From charlesreid1

See also: Balanced Search Trees

Notes

Definitions

A rooted binary tree is recursively defined as being either (1) empty, or (2) consisting of a node called root, with two rooted binary trees called the left and right subtrees.

Skiena Section 3.4

Binary search requires fast access to two elements - the media elements above and below the given node.

Search trees utilize this fact and a linked structure to create binary search trees.

Binary search tree labels each node in the binary tree with a single keys such that for any node labeled x, all of the nodes in the left subtree of x will have keys < x,while all nodes in the right subtree of x will have keys > x.

For any binary tree on n nodes and any set of n keys there is exactly one labeling that makes it a binary tsearch tree.

Implementation

Implement via:

  • left and right pointer fields
  • optional parent pointer

Operations:

  • searching
  • finding minimum/maximum element
  • traversal (in order)
  • insertion
  • deletion

balanced search trees:

  • trees exist, and can be used as black boxes.
  • suppose that we have access to a balanced dictionary or tree data structure - and go from there.
  • insert should automatically balance the tree

Weiss

Weiss, Data Structures in C++, covers binary search trees in Chapter 4, covering trees generally. This book is a good advanced data structures textbook, so it moves through trees quickly and spends most of its time on detailed implementations of types of trees.

The binary search tree covered on page 133 of the textbook provides an entire abstract data type that is as follows:

  • Class name is BinarySearchTree
  • Data member is pointer to root node (null for empty trees)
  • public member functions use general technique of calling private recursive functions
  • insert, remove, contains
  • find min, find max
  • binary node class:
    • single element of data
    • left pointer
    • right pointer

These methods are covered in more detail below. Implementations are all here: https://charlesreid1.com:3000/cs/java/src/master/trees/search-trees/Weiss.java

Contains

The contains method uses Recursion.

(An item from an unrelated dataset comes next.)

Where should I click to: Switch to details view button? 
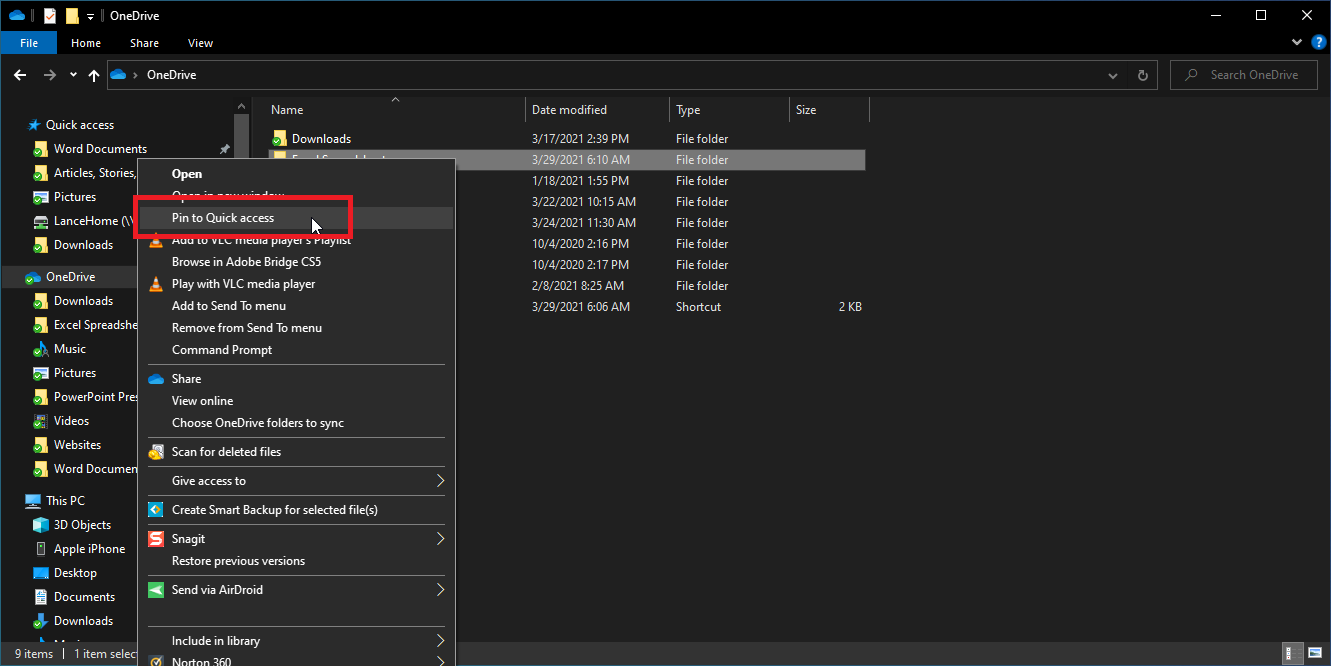[x=1294, y=653]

The basic approach boils down to handling four possible cases as we recurse through all the nodes in the tree:

  • We have reached an empty node, and should return false to the method that called us
  • Our element is less than the search target, and we should go left
  • Our element is greater than the search target, and we should go right
  • Our element is just right, and this node is equal to the search target
def contains(target, node):
    if(node is null):
        return false
    elif target < node.getvalue():
        return contains(target, node.left)
    elif target > node.getvalue():
        return contains(target, node.right)
    else:
        return true

findMin and findMax

private routines returning pointers to the nodes containing the minimum and maximum elements in the tree.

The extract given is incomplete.